Sana Afzal, KERBB Project Leader (Enactus Queen Mary)
I was first introduced to Barka UK after working closely with the organisation to provide consultancy for the charity and to aid the creation of a new employment programme. As a member of Enactus, myself and my team immediately identified that we shared many of the ideals of Barka: empowerment, social enterprise and social integration.
However, it was not until I completed my two week study visit to Poznan, Poland – the birthplace of Barka – that I truly realised just how inspiring and ground-breaking both the work and people of Barka are. On my trip I was fortunate to experience the work of Barka on the ground level, visiting communities of previously unemployed and homeless people, social enterprises run by them as well as attending conferences and meetings with the Sadowska family to discuss future change. I hope to briefly reflect on each of these areas.
We visited numerous communities on our visit and to discuss them all in detail here just would not be possible! What stood out to me in each community I visited was the incredible work motivated and happy atmosphere of these communities. Considering these people had once been on the fringes of society, the way they ran and lived in their communities was remarkable. They are all aiming to be self-sufficient and I found their entrepreneurial spirit highly admirable: from farming animals and crops to managing homeless dog kennels. For images from these communities please visit my gallery attached.
Social Integration Centres and Social Enterprise (Social Economy)
These centres were one of the most eye-opening and inspiring aspects of the my visit. Social integration centres are targeted specifically towards unemployed people, often those who have been out of work for long periods of time. Rather than just handing out benefits to these people, social integration centres provide an alternative. They offer 18 month skill workshops where individuals can attend and develop existing or new skills, leaving them better equipped to find employment in the future as well as empowering them to be active. These can lead to social cooperatives, where businesses can employ participants of such workshops, and social enterprises set up by graduates of the centres.
The hotel we stayed in, the restaurant in which we were served our meals all had one thing in common: they were run by participants of workshops, catering and hospitality. The calibre of service here was unrivalled and I was hugely impressed by the quality of it. This has made me realise what a successful platform social economy is, and I now believe replicating a similar system could be very fruitful here, in the UK.
Meetings and Conferences
Finally, we witnessed the hard-work of the staff of Barka, not only external staff but Sadowska family themselves. The commitment and passion of everybody I met at Barka was an inspiration and it was a pleasure to be in their company as they we travelled with them to European Union events and other areas of Poland to spread the model of social economy.

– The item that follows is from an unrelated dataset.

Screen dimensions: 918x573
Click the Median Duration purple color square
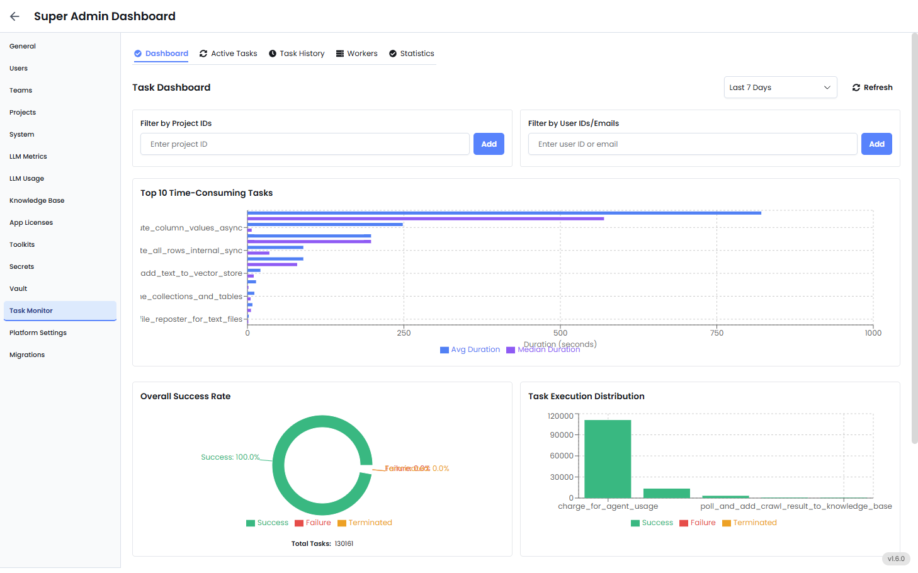coord(509,349)
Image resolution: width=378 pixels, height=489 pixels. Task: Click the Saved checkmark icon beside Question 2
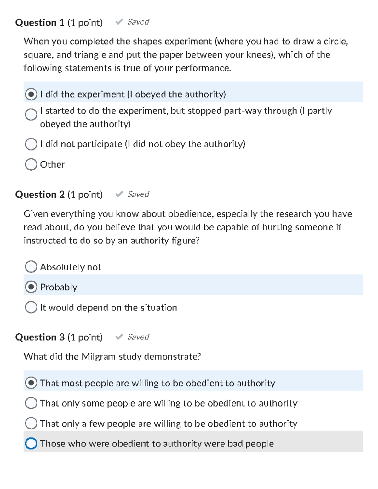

This is an experience I would most definitely recommend to anybody who is working closely with either Barka itself, homeless/unemployed people or is interested in social enterprise and economy. The two weeks I spent in Poland opened my eyes to all aspects of tackling the prevailing, universal problems of unemployment and homelessness. It has shown that there are alternatives to passively handing out benefits to people, and with the right passion, empathy and entrepreneurial spirit you can truly empower people and help them move forward towards more fulfilled, healthy and self-sufficient lives.
Thank you to Barka for this opportunity in particular: the Sadowska family, Maria, Roman, the people at the communities and centres for their hospitality and Agnieszka at Barka UK for recommending me for this visit and I hope Enactus Queen Mary can now apply what has been learnt from this trip to creating future projects in the UK.